* Source material
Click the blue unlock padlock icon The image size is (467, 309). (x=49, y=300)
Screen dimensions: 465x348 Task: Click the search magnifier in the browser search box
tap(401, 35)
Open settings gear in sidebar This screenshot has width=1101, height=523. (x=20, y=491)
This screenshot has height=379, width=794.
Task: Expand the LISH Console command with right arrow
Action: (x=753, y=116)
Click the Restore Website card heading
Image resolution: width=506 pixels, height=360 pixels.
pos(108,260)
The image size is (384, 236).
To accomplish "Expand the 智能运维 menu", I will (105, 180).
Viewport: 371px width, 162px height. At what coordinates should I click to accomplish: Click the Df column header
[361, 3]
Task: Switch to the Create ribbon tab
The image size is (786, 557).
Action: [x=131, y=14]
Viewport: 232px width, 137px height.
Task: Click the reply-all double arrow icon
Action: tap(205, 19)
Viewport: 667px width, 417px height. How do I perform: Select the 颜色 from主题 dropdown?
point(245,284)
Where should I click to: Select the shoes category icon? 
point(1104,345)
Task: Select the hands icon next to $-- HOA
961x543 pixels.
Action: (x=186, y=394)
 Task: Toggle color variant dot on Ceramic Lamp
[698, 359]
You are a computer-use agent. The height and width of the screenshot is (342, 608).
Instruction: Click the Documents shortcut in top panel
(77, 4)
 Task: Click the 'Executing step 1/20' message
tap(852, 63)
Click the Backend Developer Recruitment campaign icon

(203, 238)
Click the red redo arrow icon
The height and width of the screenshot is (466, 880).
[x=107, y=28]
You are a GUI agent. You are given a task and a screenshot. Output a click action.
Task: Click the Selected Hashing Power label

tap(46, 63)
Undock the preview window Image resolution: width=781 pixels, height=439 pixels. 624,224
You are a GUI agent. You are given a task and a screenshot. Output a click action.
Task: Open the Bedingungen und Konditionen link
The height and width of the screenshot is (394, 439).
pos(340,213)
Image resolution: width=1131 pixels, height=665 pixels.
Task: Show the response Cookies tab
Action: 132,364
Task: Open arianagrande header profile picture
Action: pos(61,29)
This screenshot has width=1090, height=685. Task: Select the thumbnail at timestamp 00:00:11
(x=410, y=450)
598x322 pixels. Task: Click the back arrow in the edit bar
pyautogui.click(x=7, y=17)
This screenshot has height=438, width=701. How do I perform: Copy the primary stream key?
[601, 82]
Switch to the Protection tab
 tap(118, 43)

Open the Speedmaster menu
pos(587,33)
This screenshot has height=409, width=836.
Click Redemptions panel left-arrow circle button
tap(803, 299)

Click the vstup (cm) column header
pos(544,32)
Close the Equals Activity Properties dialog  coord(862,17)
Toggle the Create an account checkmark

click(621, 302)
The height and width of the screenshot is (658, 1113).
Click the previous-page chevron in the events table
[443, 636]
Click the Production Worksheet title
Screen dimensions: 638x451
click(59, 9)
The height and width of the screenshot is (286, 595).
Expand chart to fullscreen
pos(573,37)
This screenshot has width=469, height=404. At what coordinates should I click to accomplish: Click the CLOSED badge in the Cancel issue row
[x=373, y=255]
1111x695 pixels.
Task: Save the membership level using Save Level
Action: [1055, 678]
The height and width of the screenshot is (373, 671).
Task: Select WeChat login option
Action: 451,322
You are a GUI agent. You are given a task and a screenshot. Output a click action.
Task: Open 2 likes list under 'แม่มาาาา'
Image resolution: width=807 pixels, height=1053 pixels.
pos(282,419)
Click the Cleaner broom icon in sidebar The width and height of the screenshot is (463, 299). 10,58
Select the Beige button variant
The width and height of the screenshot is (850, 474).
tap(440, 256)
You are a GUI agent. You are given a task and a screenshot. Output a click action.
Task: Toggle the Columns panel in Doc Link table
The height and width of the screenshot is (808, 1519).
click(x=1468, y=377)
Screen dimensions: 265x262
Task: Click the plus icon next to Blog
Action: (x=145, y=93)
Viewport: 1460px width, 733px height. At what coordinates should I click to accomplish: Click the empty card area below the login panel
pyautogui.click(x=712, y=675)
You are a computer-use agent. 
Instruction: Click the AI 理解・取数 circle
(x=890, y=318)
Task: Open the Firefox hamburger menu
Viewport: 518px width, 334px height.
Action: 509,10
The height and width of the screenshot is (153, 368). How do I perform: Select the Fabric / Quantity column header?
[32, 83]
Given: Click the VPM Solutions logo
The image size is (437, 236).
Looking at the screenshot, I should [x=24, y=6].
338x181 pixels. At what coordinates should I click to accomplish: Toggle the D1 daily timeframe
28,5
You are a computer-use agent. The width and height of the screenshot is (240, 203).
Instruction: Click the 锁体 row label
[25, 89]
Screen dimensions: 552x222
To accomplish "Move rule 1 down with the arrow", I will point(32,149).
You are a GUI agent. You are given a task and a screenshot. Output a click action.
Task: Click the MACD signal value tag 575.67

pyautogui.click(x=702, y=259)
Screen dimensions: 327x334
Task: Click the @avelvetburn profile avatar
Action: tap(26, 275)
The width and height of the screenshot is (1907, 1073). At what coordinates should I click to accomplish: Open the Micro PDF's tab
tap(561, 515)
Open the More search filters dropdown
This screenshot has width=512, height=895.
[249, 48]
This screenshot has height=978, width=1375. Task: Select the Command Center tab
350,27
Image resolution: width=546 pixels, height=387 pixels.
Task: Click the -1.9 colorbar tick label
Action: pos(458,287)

* What you will do
Copy out every one of the entries above word for word, changing nothing.

* Exercise output
Click the blue unlock padlock icon The image size is (467, 309). (x=49, y=300)
Screen dimensions: 465x348 Task: Click the search magnifier in the browser search box
tap(401, 35)
Open settings gear in sidebar This screenshot has width=1101, height=523. (x=20, y=491)
This screenshot has height=379, width=794.
Task: Expand the LISH Console command with right arrow
Action: (x=753, y=116)
Click the Restore Website card heading
Image resolution: width=506 pixels, height=360 pixels.
pos(108,260)
The image size is (384, 236).
To accomplish "Expand the 智能运维 menu", I will (105, 180).
Viewport: 371px width, 162px height. At what coordinates should I click to accomplish: Click the Df column header
[361, 3]
Task: Switch to the Create ribbon tab
The image size is (786, 557).
Action: [x=131, y=14]
Viewport: 232px width, 137px height.
Task: Click the reply-all double arrow icon
Action: tap(205, 19)
Viewport: 667px width, 417px height. How do I perform: Select the 颜色 from主题 dropdown?
point(245,284)
Where should I click to: Select the shoes category icon? 
point(1104,345)
Task: Select the hands icon next to $-- HOA
961x543 pixels.
Action: (x=186, y=394)
 Task: Toggle color variant dot on Ceramic Lamp
[698, 359]
You are a computer-use agent. The height and width of the screenshot is (342, 608).
Instruction: Click the Documents shortcut in top panel
(77, 4)
 Task: Click the 'Executing step 1/20' message
tap(852, 63)
Click the Backend Developer Recruitment campaign icon

(203, 238)
Click the red redo arrow icon
The height and width of the screenshot is (466, 880).
[x=107, y=28]
You are a GUI agent. You are given a task and a screenshot. Output a click action.
Task: Click the Selected Hashing Power label

tap(46, 63)
Undock the preview window Image resolution: width=781 pixels, height=439 pixels. 624,224
You are a GUI agent. You are given a task and a screenshot. Output a click action.
Task: Open the Bedingungen und Konditionen link
The height and width of the screenshot is (394, 439).
pos(340,213)
Image resolution: width=1131 pixels, height=665 pixels.
Task: Show the response Cookies tab
Action: 132,364
Task: Open arianagrande header profile picture
Action: pos(61,29)
This screenshot has width=1090, height=685. Task: Select the thumbnail at timestamp 00:00:11
(x=410, y=450)
598x322 pixels. Task: Click the back arrow in the edit bar
pyautogui.click(x=7, y=17)
This screenshot has height=438, width=701. How do I perform: Copy the primary stream key?
[601, 82]
Switch to the Protection tab
 tap(118, 43)

Open the Speedmaster menu
pos(587,33)
This screenshot has height=409, width=836.
Click Redemptions panel left-arrow circle button
tap(803, 299)

Click the vstup (cm) column header
pos(544,32)
Close the Equals Activity Properties dialog  coord(862,17)
Toggle the Create an account checkmark

click(621, 302)
The height and width of the screenshot is (658, 1113).
Click the previous-page chevron in the events table
[443, 636]
Click the Production Worksheet title
Screen dimensions: 638x451
click(59, 9)
The height and width of the screenshot is (286, 595).
Expand chart to fullscreen
pos(573,37)
This screenshot has width=469, height=404. At what coordinates should I click to accomplish: Click the CLOSED badge in the Cancel issue row
[x=373, y=255]
1111x695 pixels.
Task: Save the membership level using Save Level
Action: [1055, 678]
The height and width of the screenshot is (373, 671).
Task: Select WeChat login option
Action: 451,322
You are a GUI agent. You are given a task and a screenshot. Output a click action.
Task: Open 2 likes list under 'แม่มาาาา'
Image resolution: width=807 pixels, height=1053 pixels.
pos(282,419)
Click the Cleaner broom icon in sidebar The width and height of the screenshot is (463, 299). 10,58
Select the Beige button variant
The width and height of the screenshot is (850, 474).
tap(440, 256)
You are a GUI agent. You are given a task and a screenshot. Output a click action.
Task: Toggle the Columns panel in Doc Link table
The height and width of the screenshot is (808, 1519).
click(x=1468, y=377)
Screen dimensions: 265x262
Task: Click the plus icon next to Blog
Action: (x=145, y=93)
Viewport: 1460px width, 733px height. At what coordinates should I click to accomplish: Click the empty card area below the login panel
pyautogui.click(x=712, y=675)
You are a computer-use agent. 
Instruction: Click the AI 理解・取数 circle
(x=890, y=318)
Task: Open the Firefox hamburger menu
Viewport: 518px width, 334px height.
Action: 509,10
The height and width of the screenshot is (153, 368). How do I perform: Select the Fabric / Quantity column header?
[32, 83]
Given: Click the VPM Solutions logo
The image size is (437, 236).
Looking at the screenshot, I should [x=24, y=6].
338x181 pixels. At what coordinates should I click to accomplish: Toggle the D1 daily timeframe
28,5
You are a computer-use agent. The width and height of the screenshot is (240, 203).
Instruction: Click the 锁体 row label
[25, 89]
Screen dimensions: 552x222
To accomplish "Move rule 1 down with the arrow", I will point(32,149).
You are a GUI agent. You are given a task and a screenshot. Output a click action.
Task: Click the MACD signal value tag 575.67

pyautogui.click(x=702, y=259)
Screen dimensions: 327x334
Task: Click the @avelvetburn profile avatar
Action: tap(26, 275)
The width and height of the screenshot is (1907, 1073). At what coordinates should I click to accomplish: Open the Micro PDF's tab
tap(561, 515)
Open the More search filters dropdown
This screenshot has width=512, height=895.
[249, 48]
This screenshot has height=978, width=1375. Task: Select the Command Center tab
350,27
Image resolution: width=546 pixels, height=387 pixels.
Task: Click the -1.9 colorbar tick label
Action: pos(458,287)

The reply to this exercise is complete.